The chief executive of ITV has been summoned to appear in front of UK MPs to answer questions about the broadcaster’s practices surrounding safeguarding and complaints, after a high-profile host quit over a relationship with a younger colleague.
ITV boss Carolyn McCall has agreed to appear at a specially organised session of the House of Commons culture, media and sports select committee on June 14. It will scrutinise the broadcaster’s duty of care to staff after presenter Phillip Schofield acknowledged having the affair with a young staff member before stepping down from the channel.
Schofield, who hosted ITV daytime talk show This Morning for two decades and also appeared on primetime ITV programmes, resigned from the broadcaster last week and was released by his talent agency YMU after acknowledging an “unwise, but not illegal” relationship with a younger male employee.
In a letter to the DCMS committee chair, media regulator Ofcom and the culture secretary on Wednesday, McCall said that ITV had instructed barrister Jane Mulcahy KC to conduct an external review of the case. This is expected to report in the next few months following conversations with those involved, according to people close to the broadcaster.
Responding to McCall’s letter, Caroline Dinenage, the Conservative MP who runs the committee, wrote in a letter on Thursday that the Schofield case “raises fundamental issues about safeguarding and complaint-handling both at ITV and more widely across the media”. She added that public service broadcasters such as ITV should particularly “be open to scrutiny”.
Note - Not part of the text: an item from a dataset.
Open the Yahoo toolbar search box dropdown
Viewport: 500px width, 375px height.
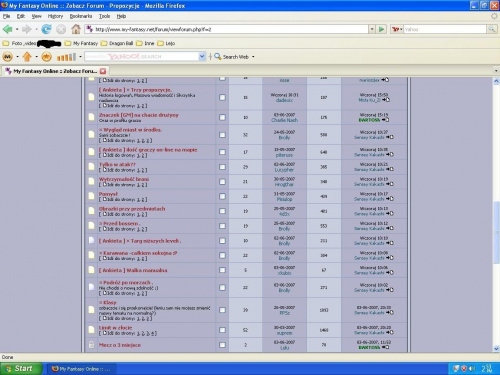[202, 57]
Executives from the BBC and Channel 4 will be asked similar questions about safeguarding procedures in “regular scrutiny sessions” scheduled for later in the year, Dinenage added.
In her letter on Wednesday, McCall explained how ITV managers had questioned Schofield, the younger employee and Schofield’s agents about the relationship after social media rumours began circulating in late 2019. All parties “both categorically and repeatedly denied the rumours”.
Schofield, who said he was gay and separated from his wife in 2020, said he had “lied” to ITV, his colleagues, his agents and reporters about the affair when announcing his resignation last week. McCall said ITV has been supporting the younger employee, who left the broadcaster in 2021, throughout the period.
McCall said in her letter that the broadcaster felt “badly let down” by Schofield’s misrepresentations. She stressed that its investigation of the initial rumours was “reasonable and proportionate” and that it had “robust and well-established processes in place which allow anyone who works with us to raise concerns they may have anonymously”.
McCall has run ITV for five years following a stint as chief executive of easyJet. She has focused on pivoting ITV away from the declining traditional broadcast model by launching its steaming platform ITVX in December and increasing emphasis on its ITV Studios arm, which accounted for nearly half of revenues last year.
Shares in the London-listed group are down 6 per cent over the past fortnight, deepening a 58 per cent share price decline over the past five years.
The ITV boss has had to grapple with other issues relating to high-profile presenters during her tenure. Piers Morgan quit ITV’s breakfast show Good Morning Britain in 2021 and McCall axed the Jeremy Kyle Show last year after more than a decade on air following the suspected suicide of a guest.
She also appeared in front of MPs in 2019 to answer questions about ITV’s duty of care to staff after the presenter of Love Island and three former contestants took their own lives.